> **Your objective**:
Present each line of the entries below that holds the word "agent".

> **Stored records**:
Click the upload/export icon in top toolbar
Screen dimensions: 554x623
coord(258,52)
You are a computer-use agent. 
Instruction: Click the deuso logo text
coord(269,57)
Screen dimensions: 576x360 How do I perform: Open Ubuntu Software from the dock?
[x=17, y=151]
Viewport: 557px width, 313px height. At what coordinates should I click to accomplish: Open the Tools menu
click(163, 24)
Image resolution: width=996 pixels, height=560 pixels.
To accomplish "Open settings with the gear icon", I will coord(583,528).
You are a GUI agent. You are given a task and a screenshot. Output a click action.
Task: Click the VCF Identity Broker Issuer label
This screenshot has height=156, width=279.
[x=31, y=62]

* * *

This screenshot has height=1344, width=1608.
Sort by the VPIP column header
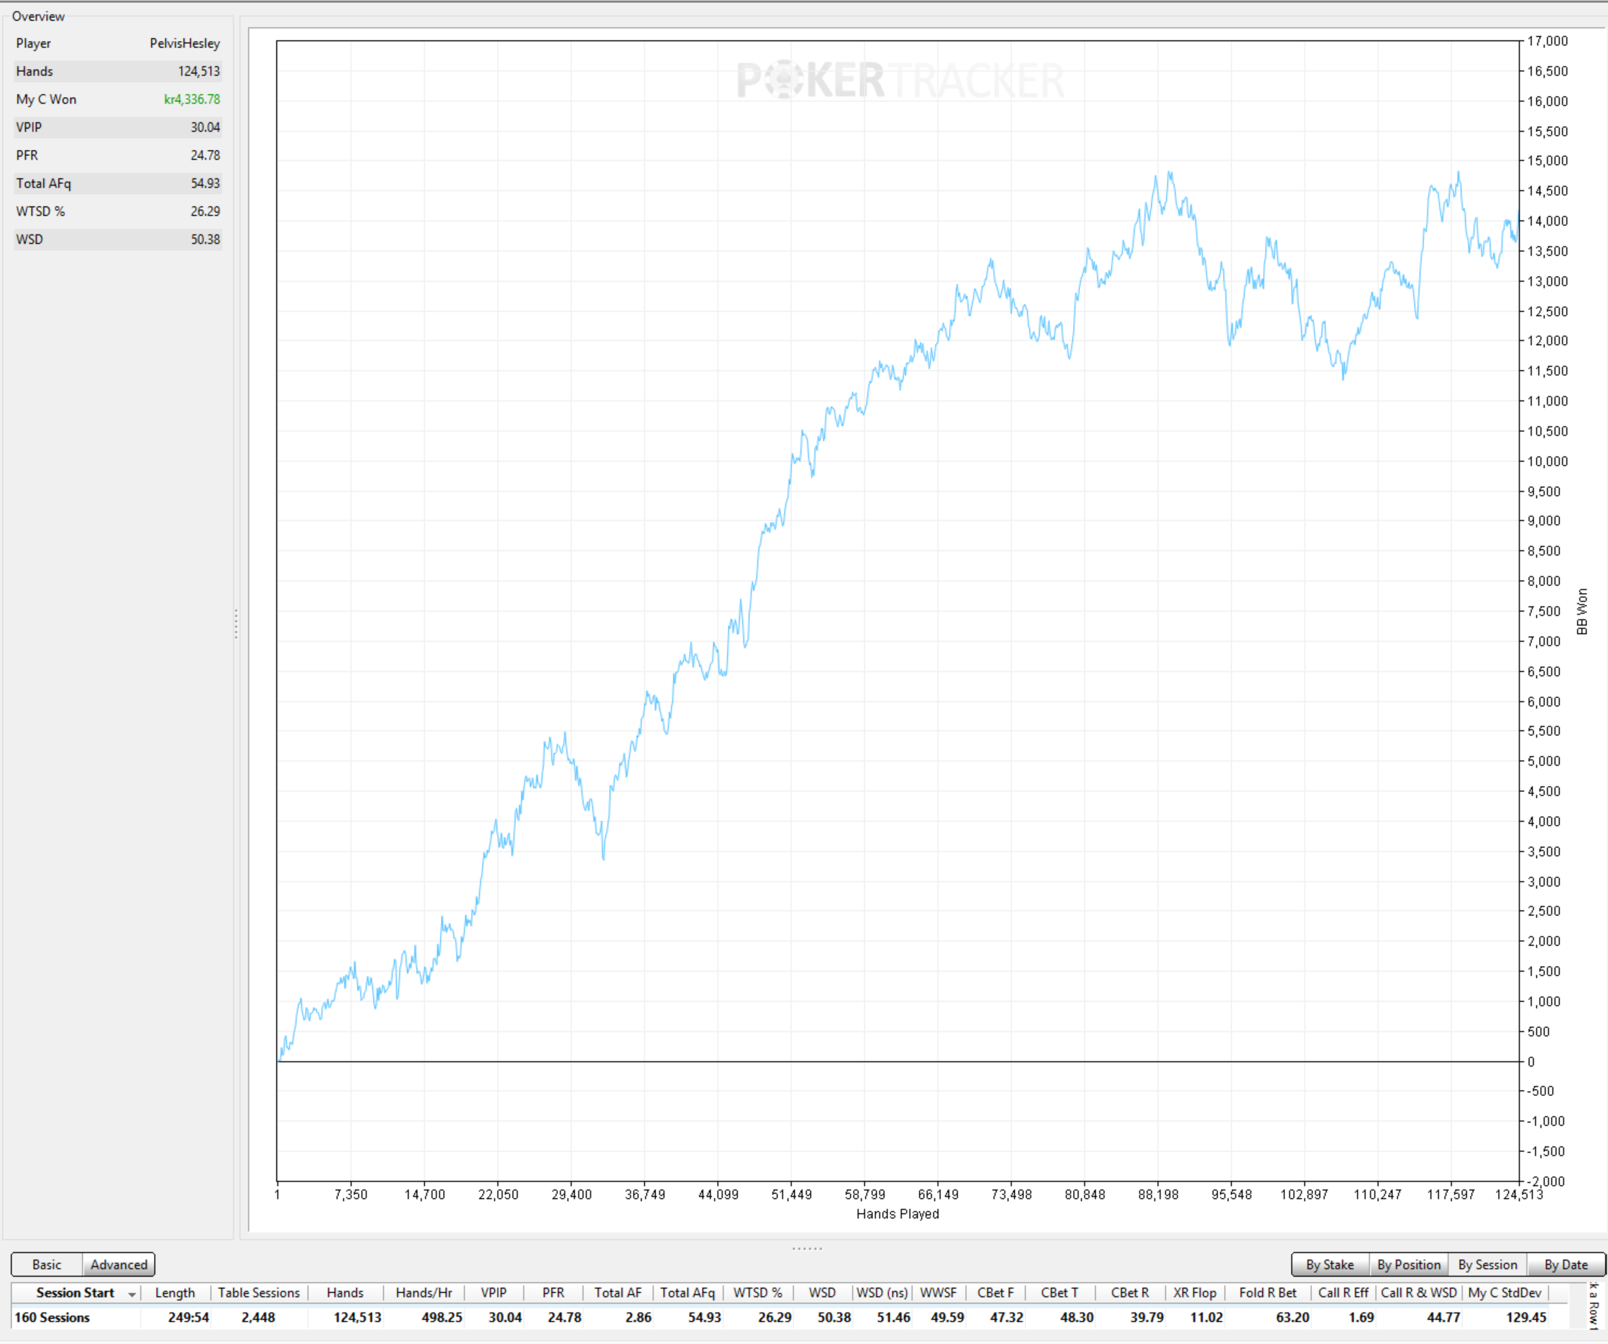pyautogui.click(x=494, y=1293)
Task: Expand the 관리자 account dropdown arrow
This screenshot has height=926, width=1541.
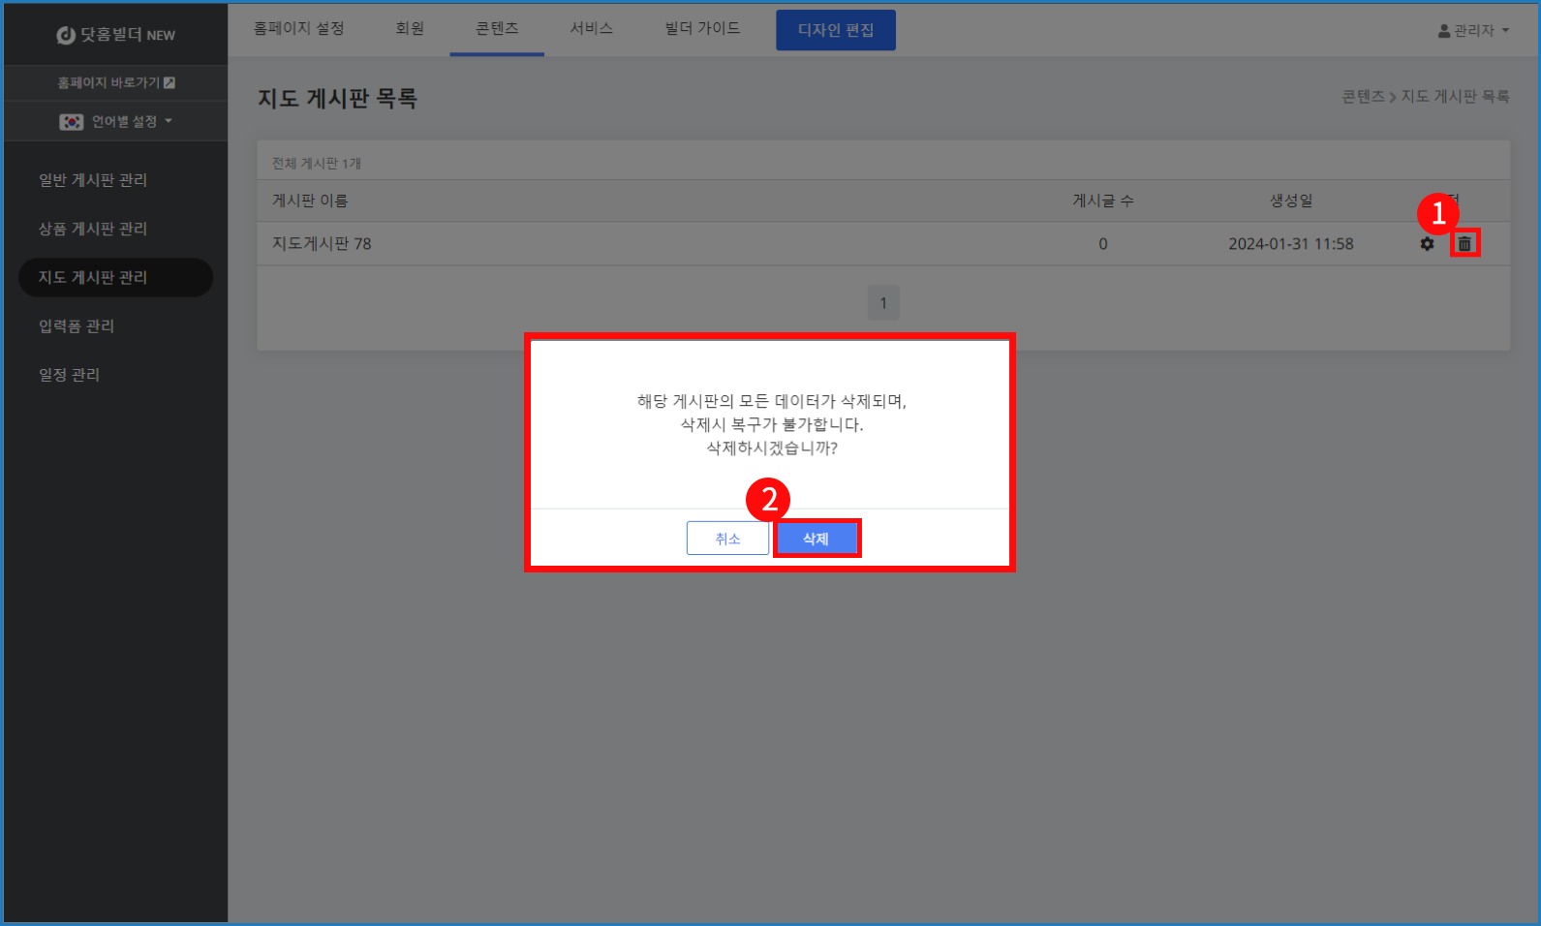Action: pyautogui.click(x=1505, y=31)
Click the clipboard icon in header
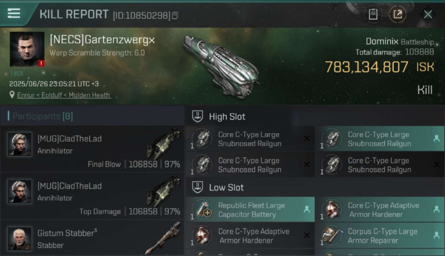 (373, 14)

> **Answer box**:
You are a computer-use agent. 
You are a GUI agent. You are given a task and a screenshot. Output a click action.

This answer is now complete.